According to IDEAS/RePEc, Algan ranks among the top 3% of economists in terms of his research. Key findings of research include the following:

- Differences in inherited trust explain a substantial share of the differences in per capita incomes between countries (with Pierre Cahuc); the strength of that result was later questioned by Müller, Torgler, and Uslaner (2012).
- Government regulation is strongly negatively correlated with measures of trust, suggesting that distrust creates public demand for regulation and regulation in turn discourages the formation of trust (with Cahuc, Philippe Aghion, Andrei Shleifer).
- In France, (Germany) and the UK, the gap between natives and immigrants in terms of educational achievement decreases over generations, though overall in all three countries the labour market performance of most immigrant groups as well as their descendants is generally worse than that of natives, even if differences in education, regional allocation and experience are taken into account (with Christian Dustmann, Albrecht Glitz and Alan Manning).

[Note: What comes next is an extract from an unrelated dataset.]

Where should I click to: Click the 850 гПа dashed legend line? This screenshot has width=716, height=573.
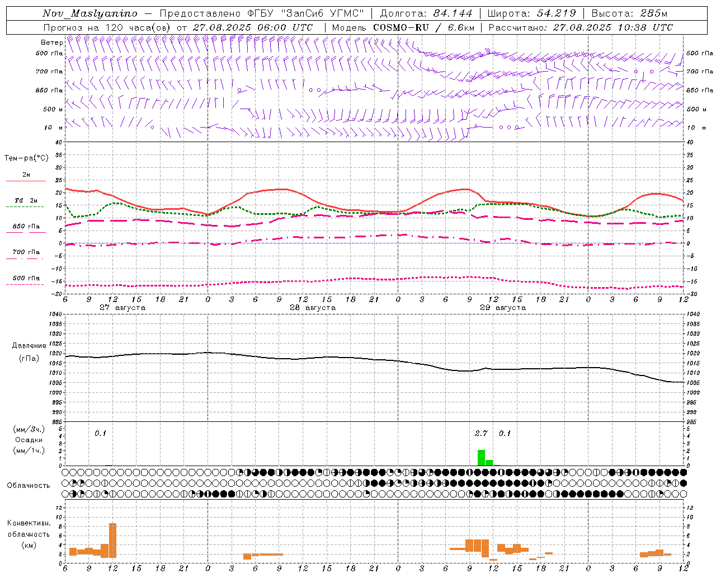tap(26, 232)
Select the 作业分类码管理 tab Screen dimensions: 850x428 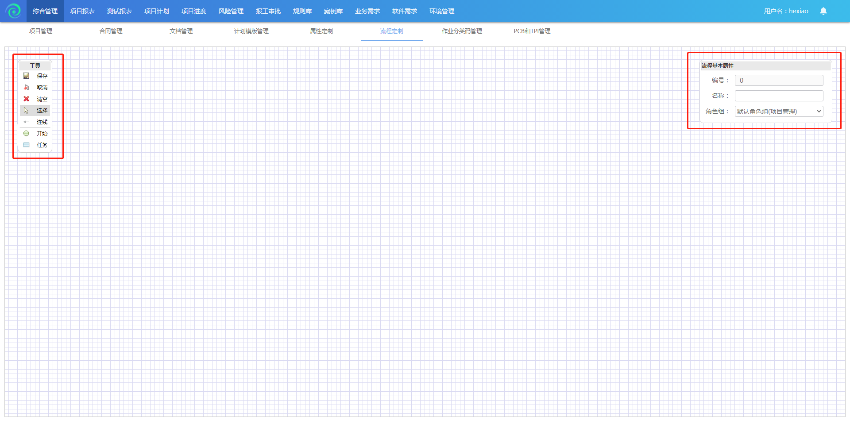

- Compared to other social scientists, economists in the U.S. have generally much higher incomes, more individualist worldviews, and a confident view on economics' ability to solve the world's problems, creating a subjective sense of authority and entitlement that sustains economists' practical involvement in and influence over the economy (with Marion Fourcade and Etienne Ollion).
- Civic attitudes and the design of unemployment benefits and employment protection in OECD countries over the 1980s and 1990s are strongly correlated, suggesting that differences in civic virtue drive differences in labour market institutions (with Pierre Cahuc).
- Individuals with strong family ties are less geographically mobile, have lower wages and are more likely to be unemployed, and support more stringent labour market regulations (with Cahuc, Alberto Alesina, and Paola Giuliano).
- Public employment in the OECD countries is found to crowd out private sector employment, depresses labour force participation and increases unemployment (with Cahuc and André Zylberberg).